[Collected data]
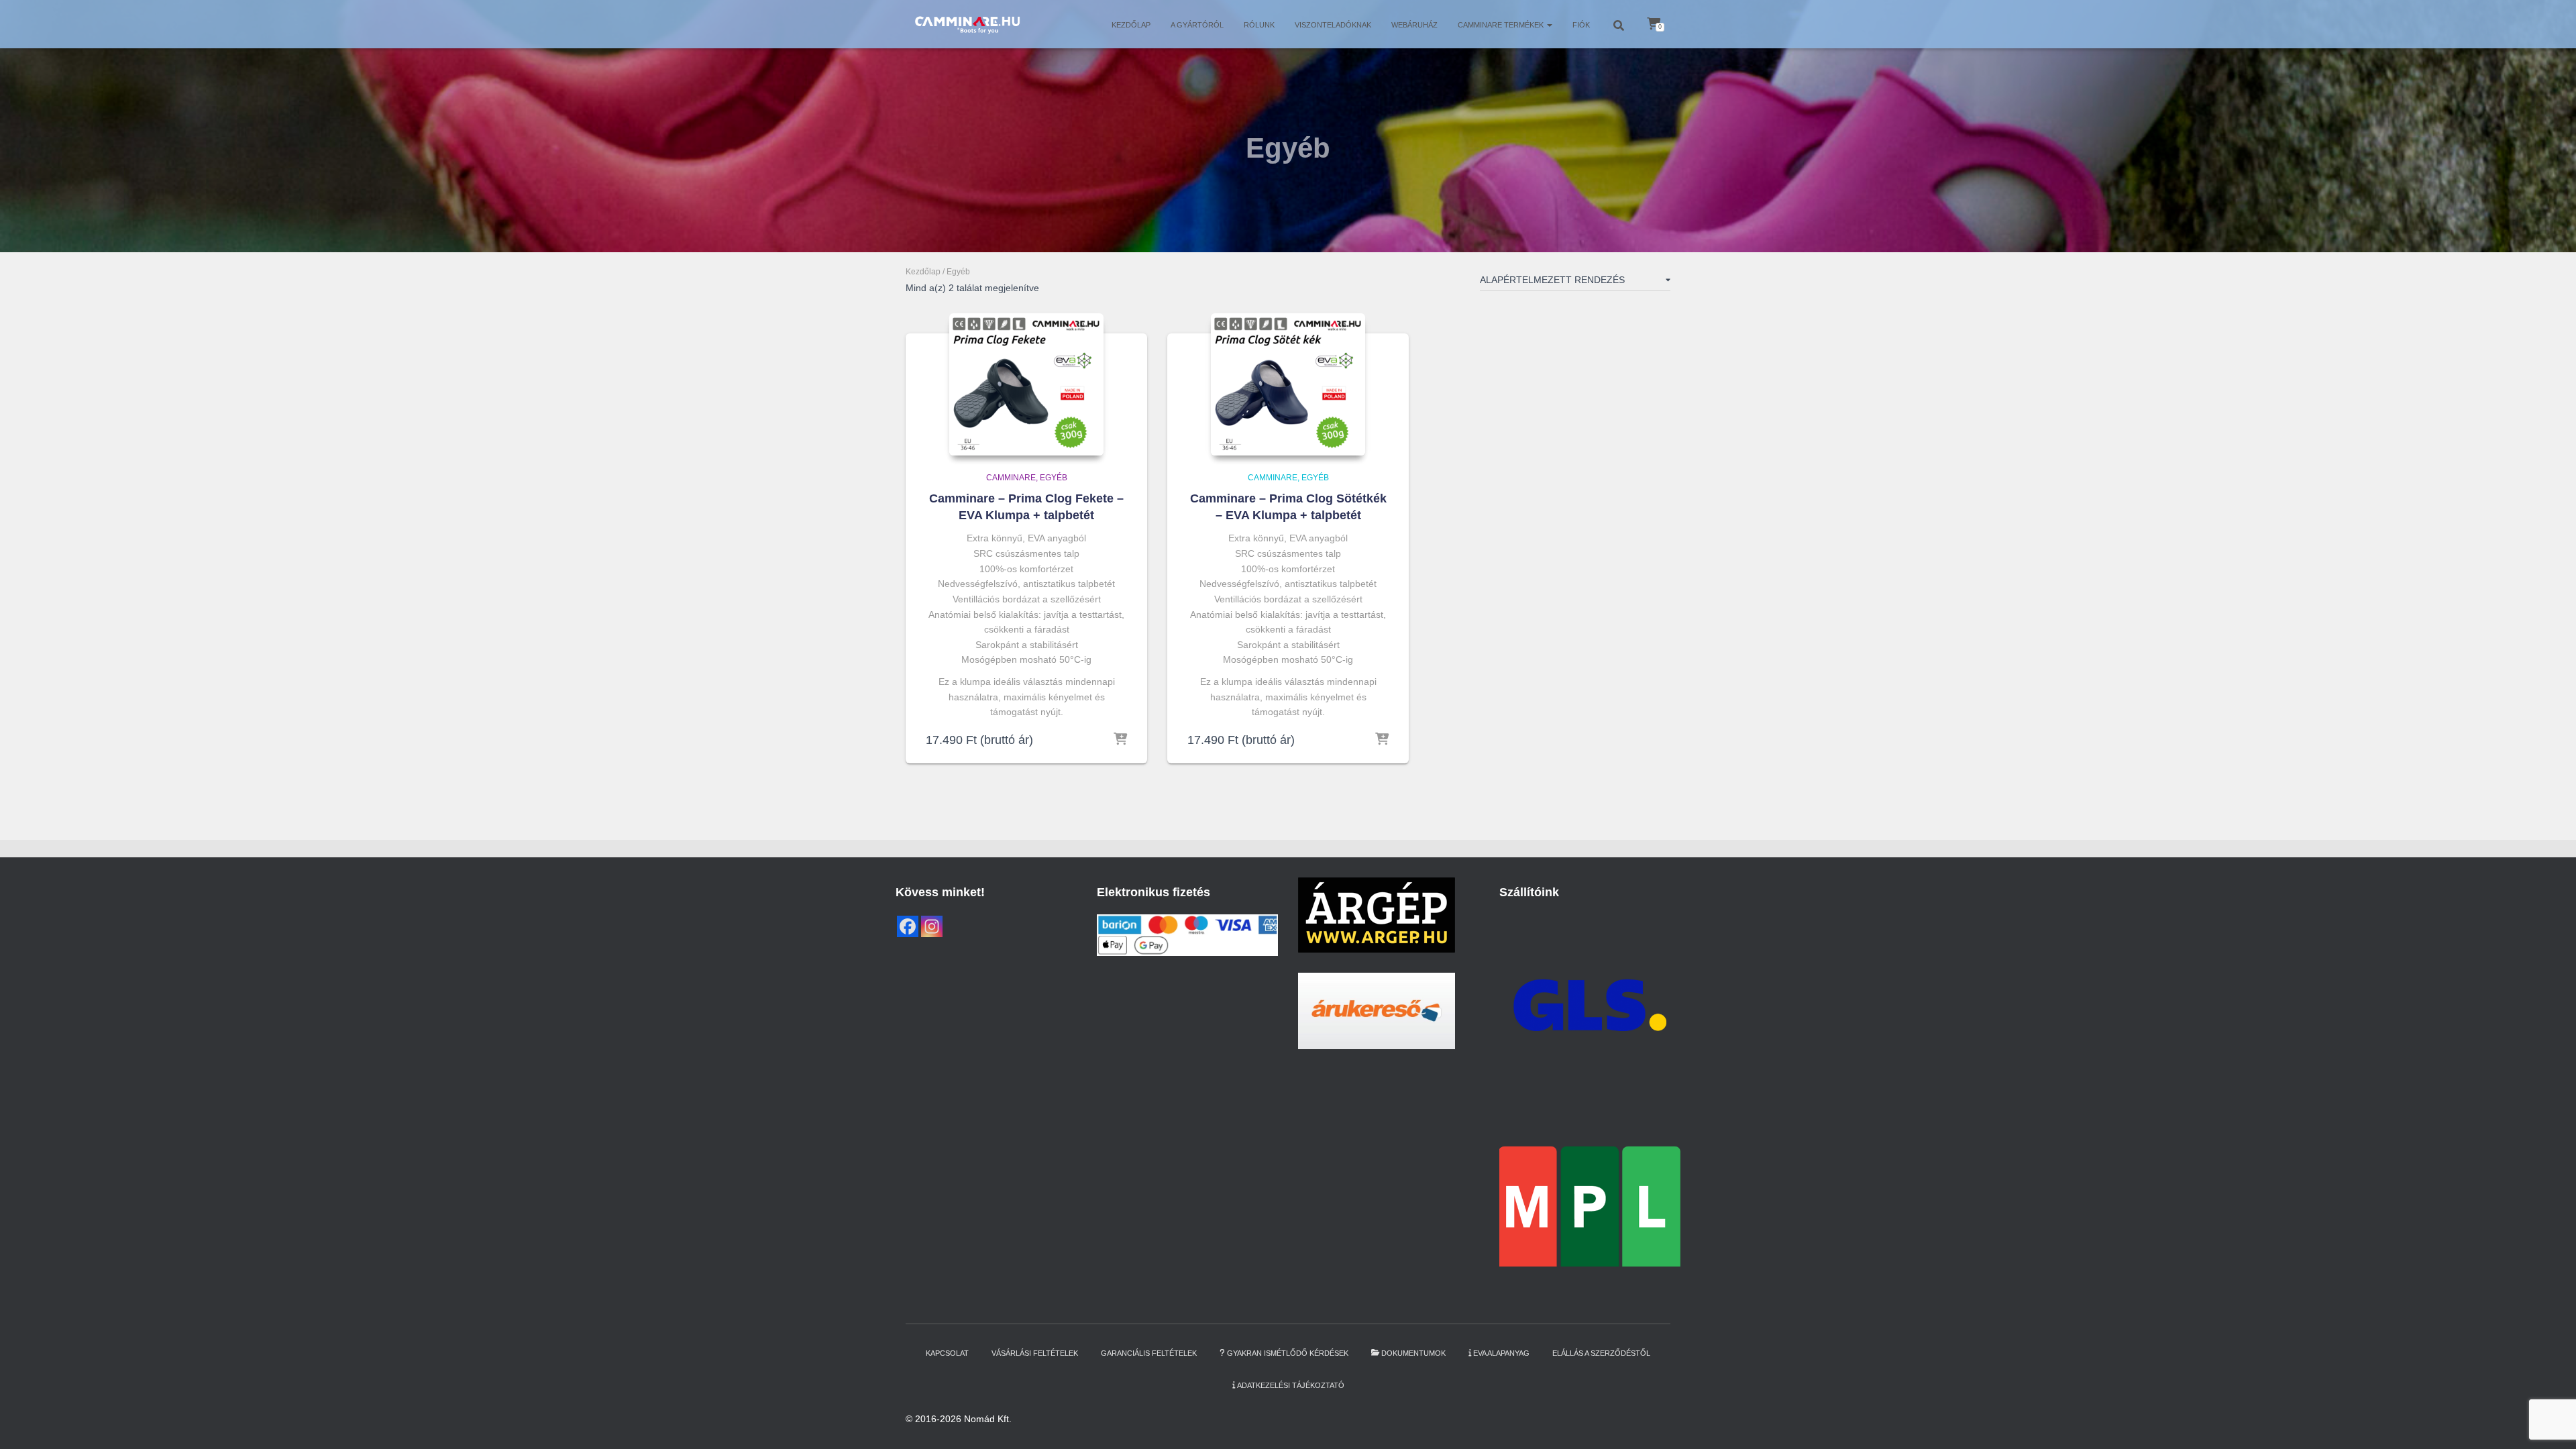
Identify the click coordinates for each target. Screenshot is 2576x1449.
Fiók (1581, 25)
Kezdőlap (1131, 25)
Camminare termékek (1502, 25)
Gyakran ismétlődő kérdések (1287, 1353)
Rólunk (1259, 25)
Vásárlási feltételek (1034, 1353)
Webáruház (1414, 25)
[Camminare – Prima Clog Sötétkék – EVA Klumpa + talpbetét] (1288, 384)
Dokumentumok (1413, 1353)
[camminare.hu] (967, 24)
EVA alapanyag (1501, 1353)
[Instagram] (932, 926)
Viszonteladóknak (1333, 25)
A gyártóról (1197, 25)
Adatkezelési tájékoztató (1290, 1385)
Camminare (1011, 477)
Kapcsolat (947, 1353)
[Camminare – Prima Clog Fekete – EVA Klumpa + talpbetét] (1026, 384)
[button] (1549, 25)
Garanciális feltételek (1149, 1353)
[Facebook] (907, 926)
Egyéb (1053, 477)
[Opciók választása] (1120, 740)
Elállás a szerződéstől (1601, 1353)
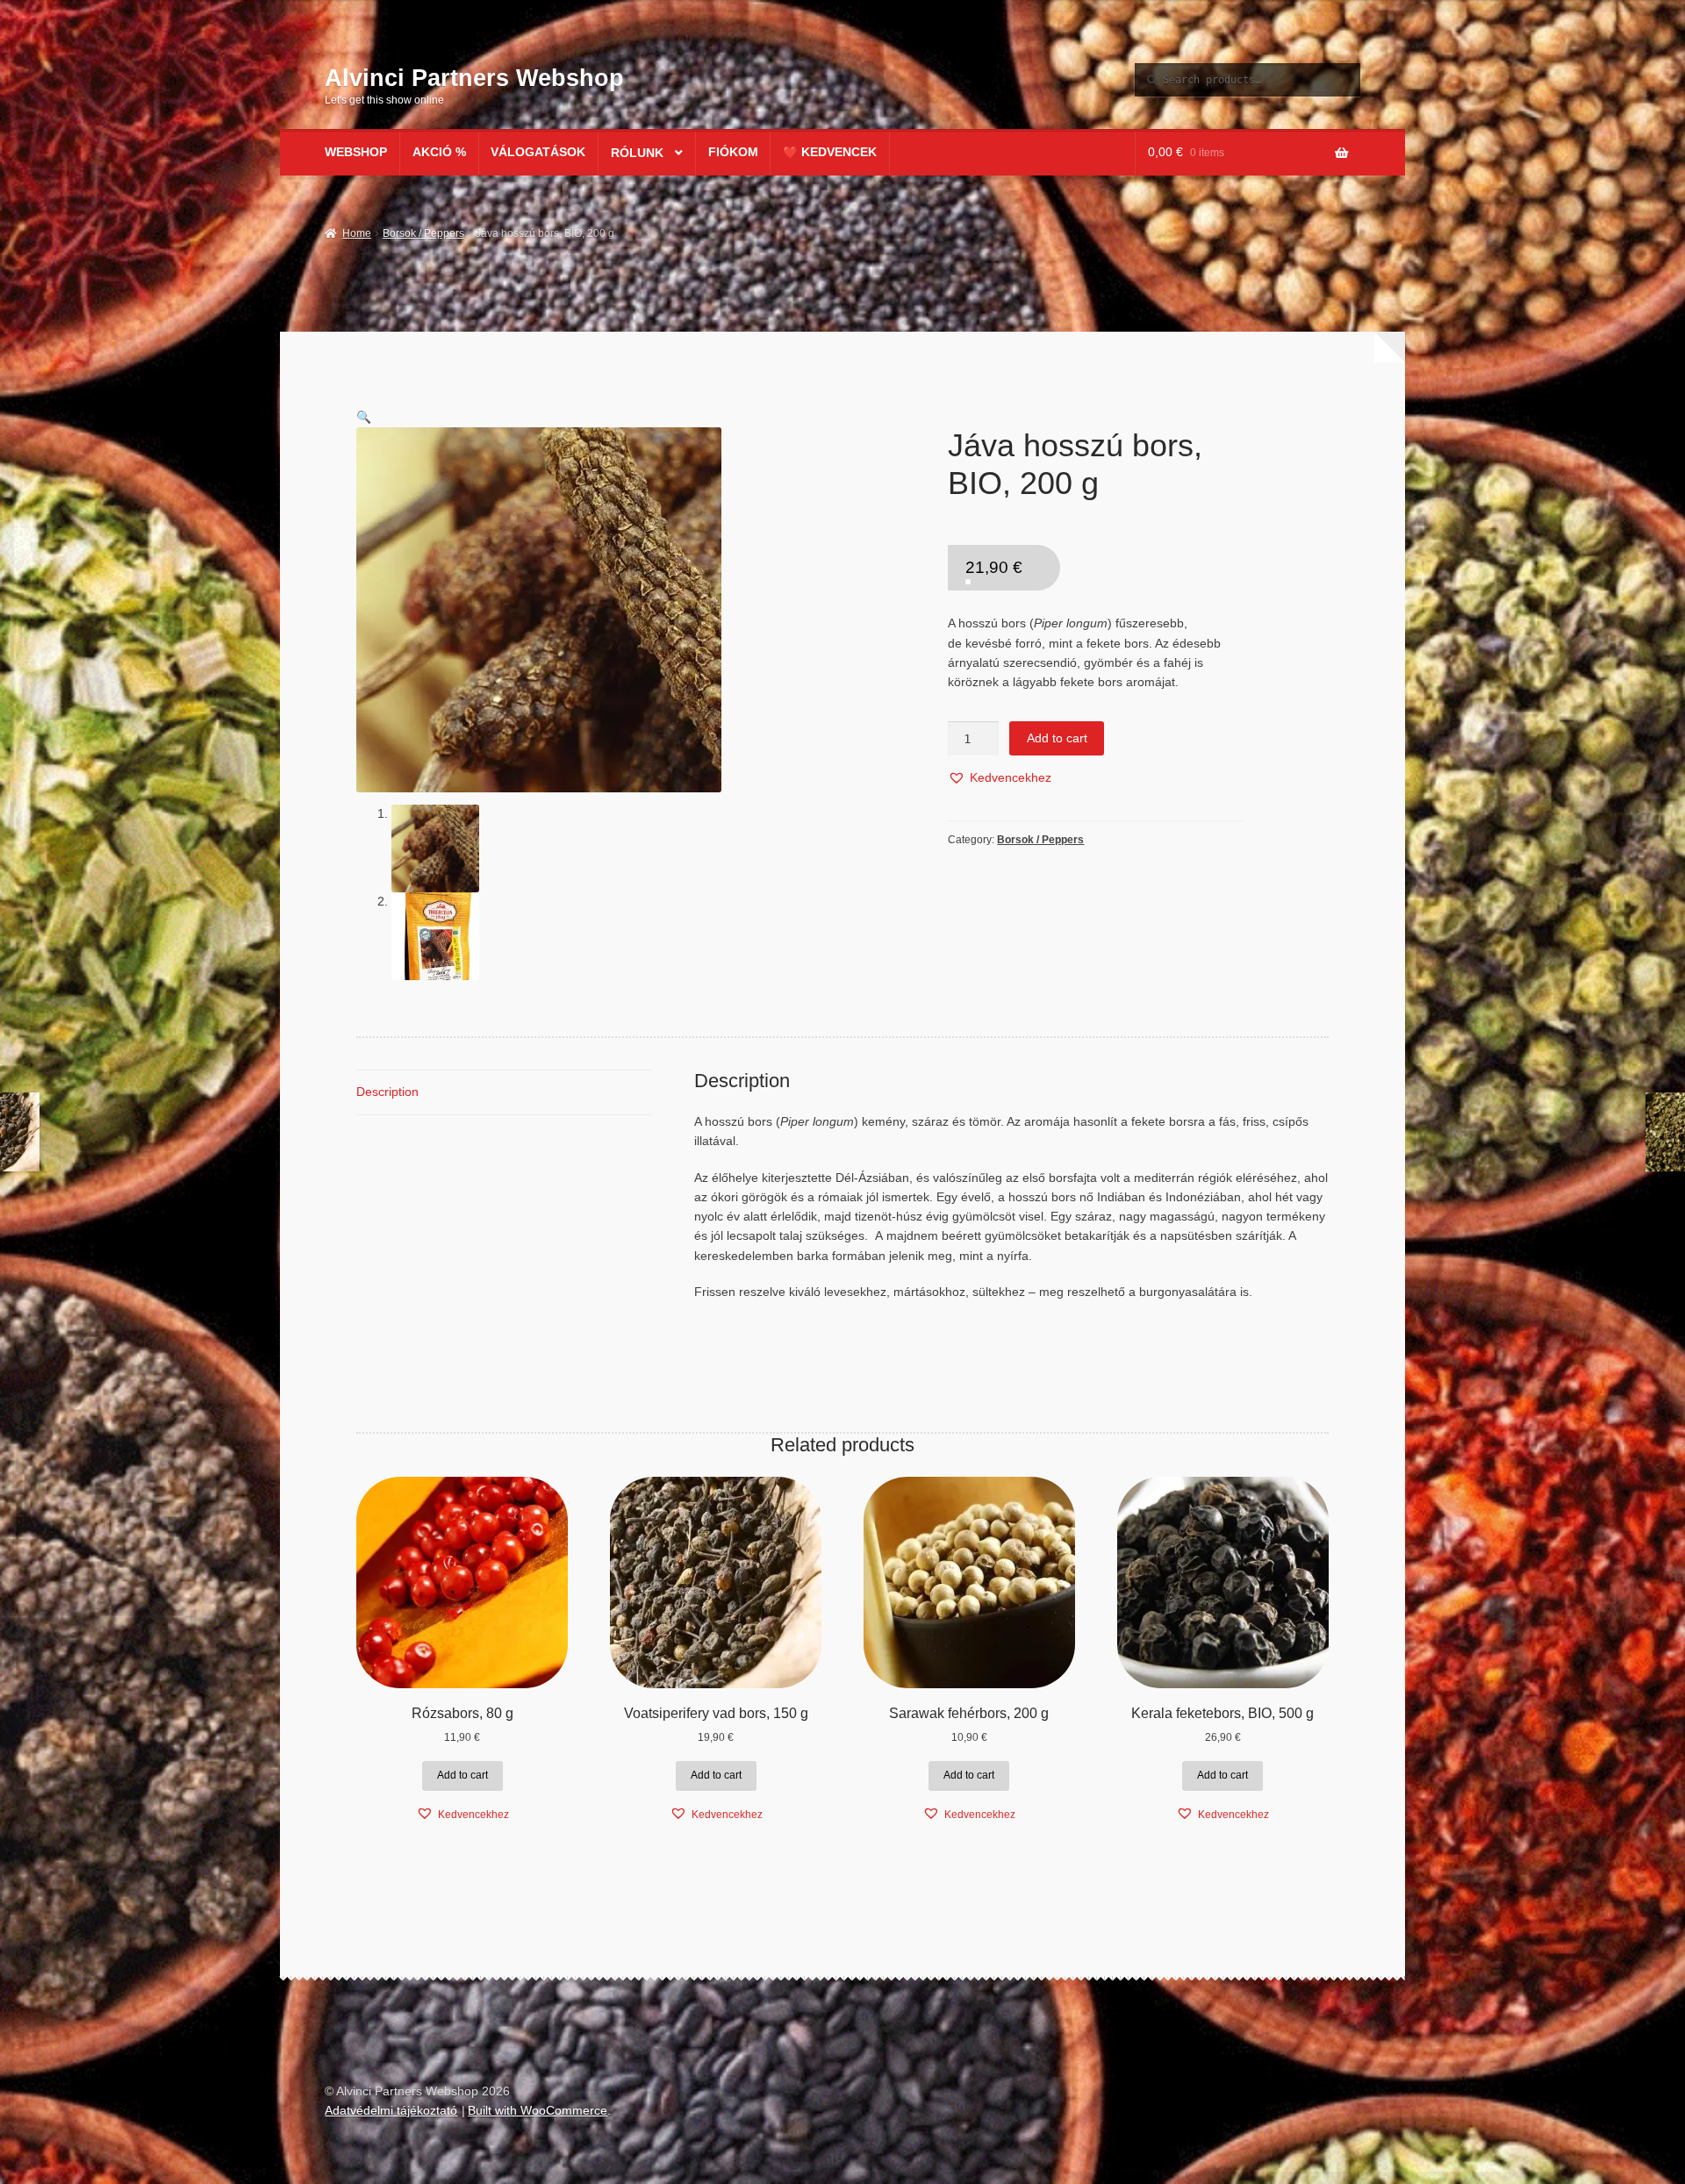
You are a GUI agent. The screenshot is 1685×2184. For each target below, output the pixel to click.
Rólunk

** ASSIGNMENT **
Your answer must be the lines from the line containing "Adatkezelési tájékoztató (1290, 1385)" through the final line of the data, written out exactly, both ends included and pictures left out.

** ANSWER TO THE EXERCISE **
Adatkezelési tájékoztató (1290, 1385)
Camminare (1011, 477)
Kapcsolat (947, 1353)
[Camminare – Prima Clog Fekete – EVA Klumpa + talpbetét] (1026, 384)
[button] (1549, 25)
Garanciális feltételek (1149, 1353)
[Facebook] (907, 926)
Egyéb (1053, 477)
[Opciók választása] (1120, 740)
Elállás a szerződéstől (1601, 1353)
You are a GUI agent. The screenshot is 1685×2184. For each target below, output the pixel to click.
Rólunk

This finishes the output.